→ **PROBLEM STATEMENT**
Your answer should hold exactly the lines beginning with the one that contains "has height=756, width=1191." and ending with the last line of the material, both included. Leave every picture out.

Start of TASK INPUTS

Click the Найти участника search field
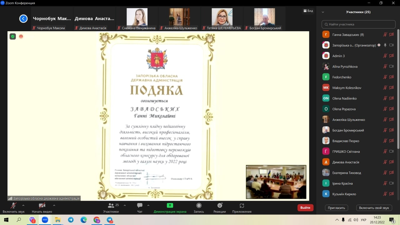pos(358,24)
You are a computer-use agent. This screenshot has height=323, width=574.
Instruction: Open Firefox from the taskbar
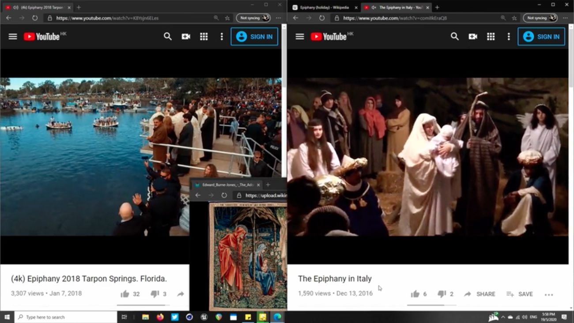[160, 317]
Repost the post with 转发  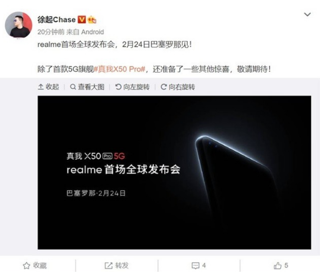click(x=117, y=266)
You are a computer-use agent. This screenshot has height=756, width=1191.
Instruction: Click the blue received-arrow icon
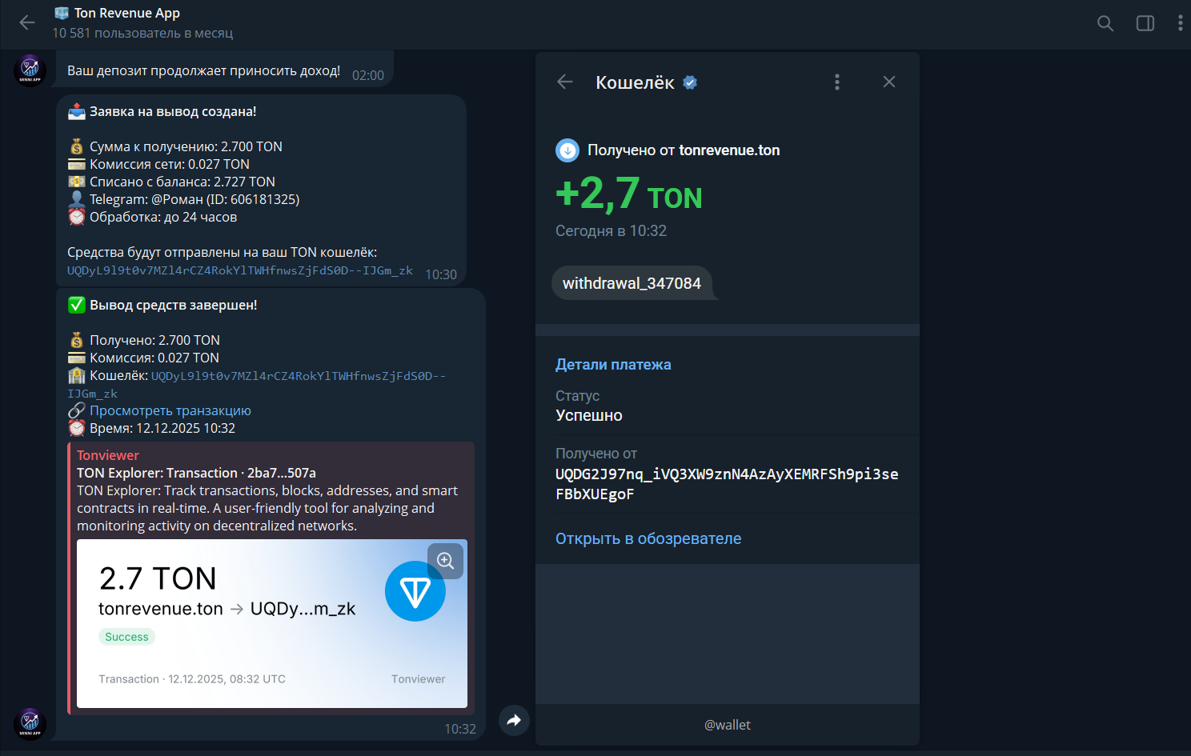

End of TASK INPUTS

→ **TASK ANSWER**
You are a computer-use agent. This screenshot has height=756, width=1191.
Instruction: Click the blue received-arrow icon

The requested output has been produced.